• EXERCISE DIRECTIONS:
Set down every line of the listing below word for word, omitting the images.

Dataset rows
+++

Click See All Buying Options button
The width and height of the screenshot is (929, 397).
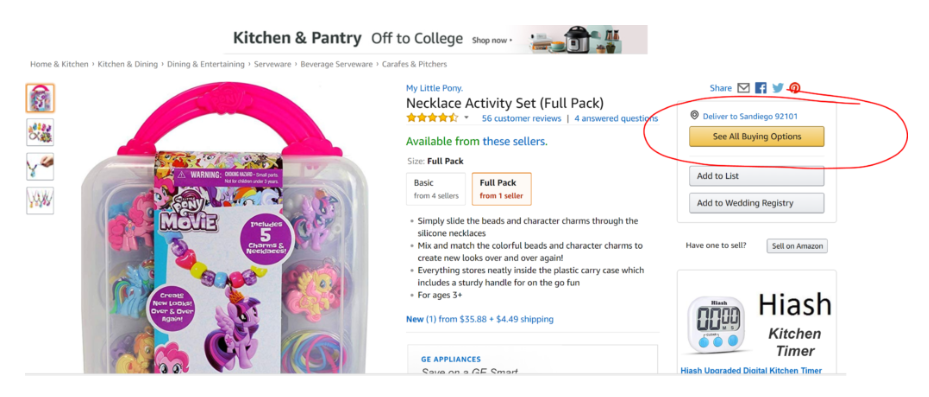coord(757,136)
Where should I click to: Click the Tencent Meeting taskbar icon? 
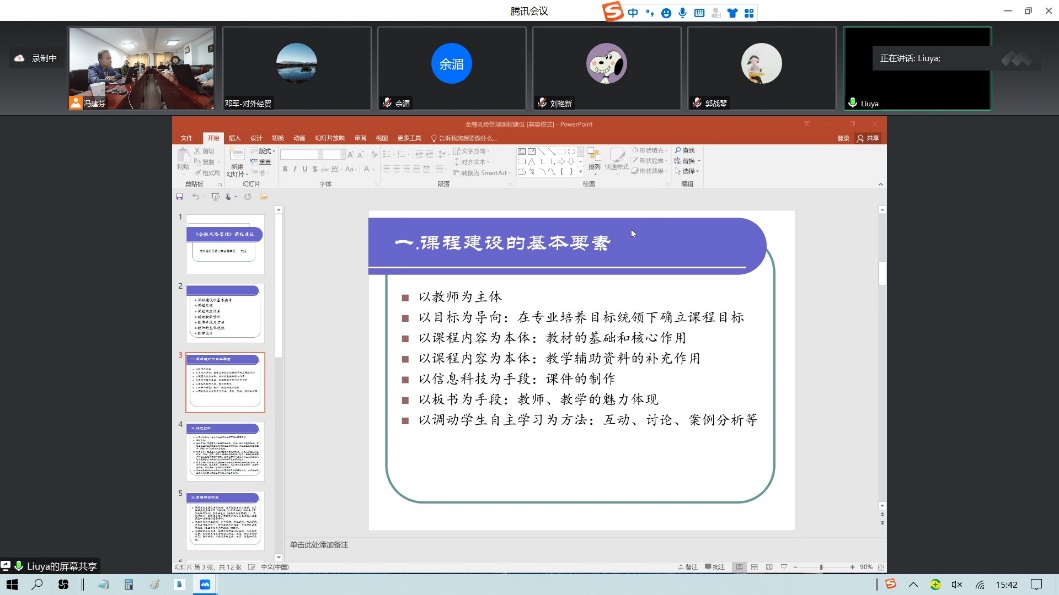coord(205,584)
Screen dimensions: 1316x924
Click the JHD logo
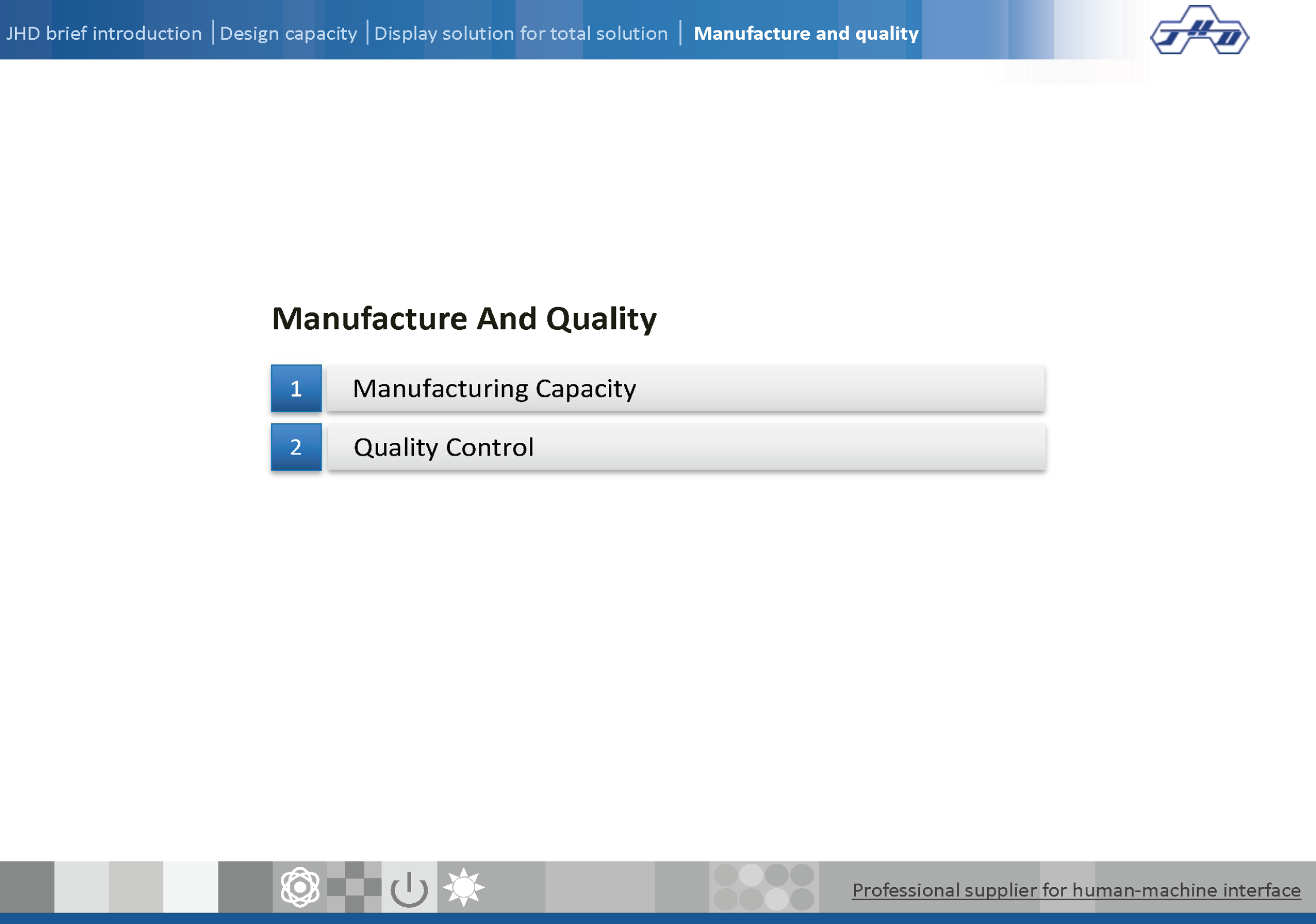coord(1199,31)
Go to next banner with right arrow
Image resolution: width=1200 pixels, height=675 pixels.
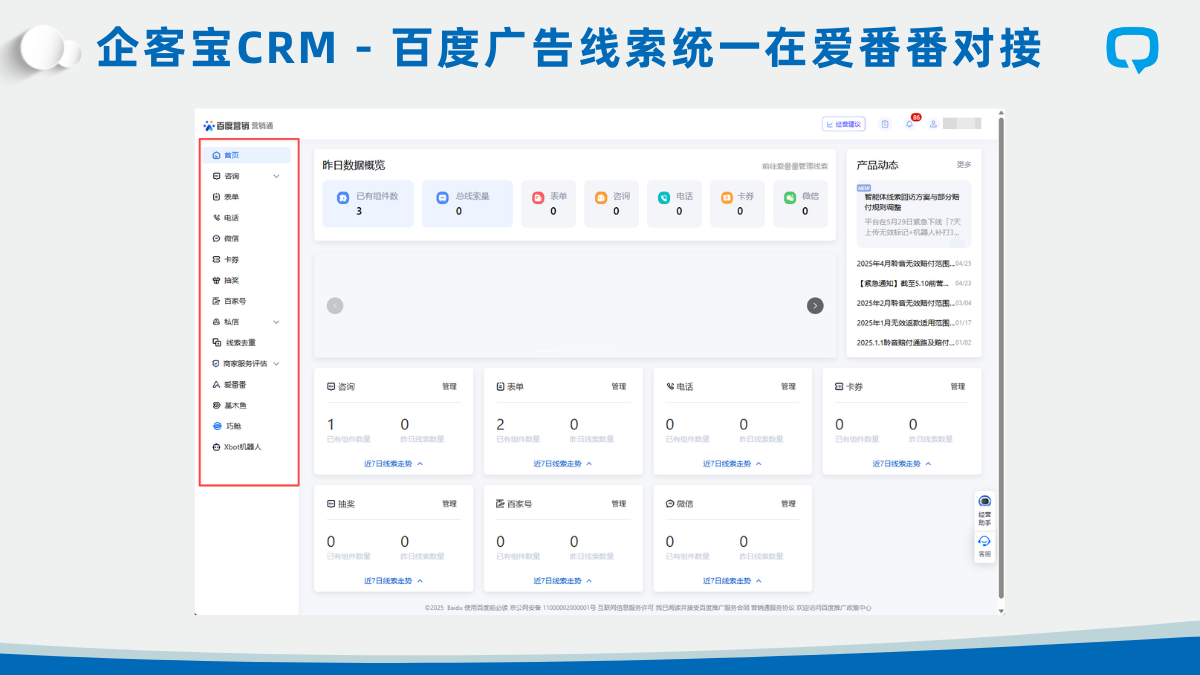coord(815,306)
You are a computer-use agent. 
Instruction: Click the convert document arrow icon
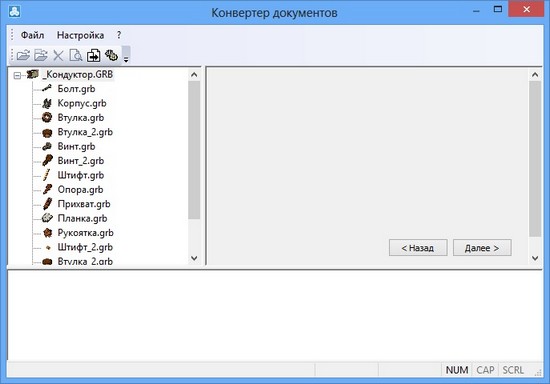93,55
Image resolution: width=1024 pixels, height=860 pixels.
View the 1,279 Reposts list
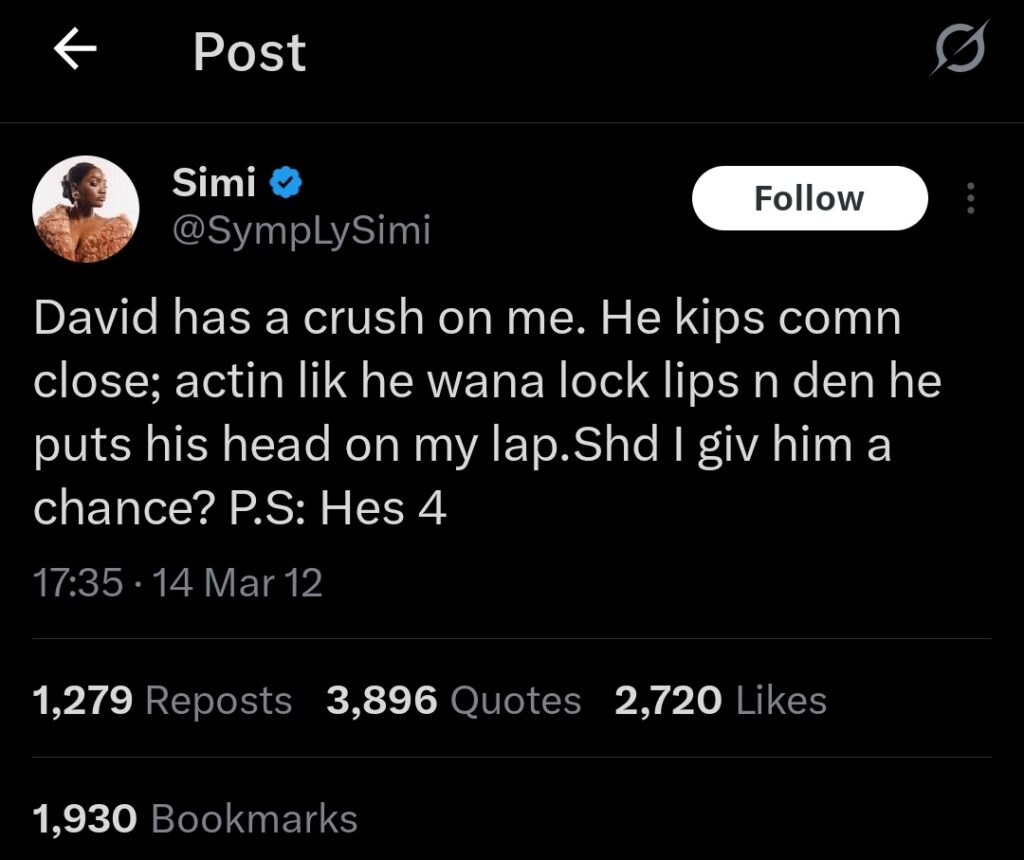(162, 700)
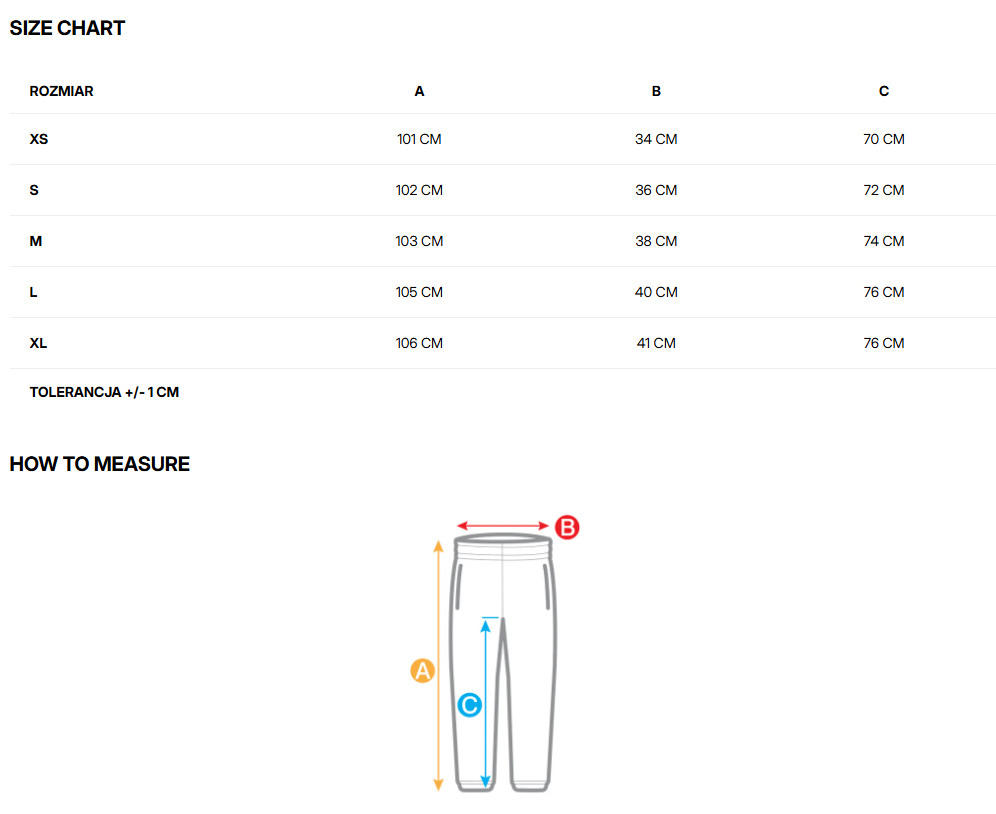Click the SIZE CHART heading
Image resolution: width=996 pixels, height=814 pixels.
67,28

+++

• PROBLEM SOLUTION:
Click See All Buying Options button
The width and height of the screenshot is (929, 397).
coord(757,136)
Where should I click to: Click the Tencent Meeting taskbar icon? 
coord(205,584)
Screen dimensions: 1316x924
Click the JHD logo
coord(1199,31)
Go to next banner with right arrow
Image resolution: width=1200 pixels, height=675 pixels.
coord(815,306)
You are a computer-use agent. 
Instruction: Click the convert document arrow icon
93,55
Image resolution: width=1024 pixels, height=860 pixels.
View the 1,279 Reposts list
(162, 700)
Click the SIZE CHART heading
Image resolution: width=996 pixels, height=814 pixels.
67,28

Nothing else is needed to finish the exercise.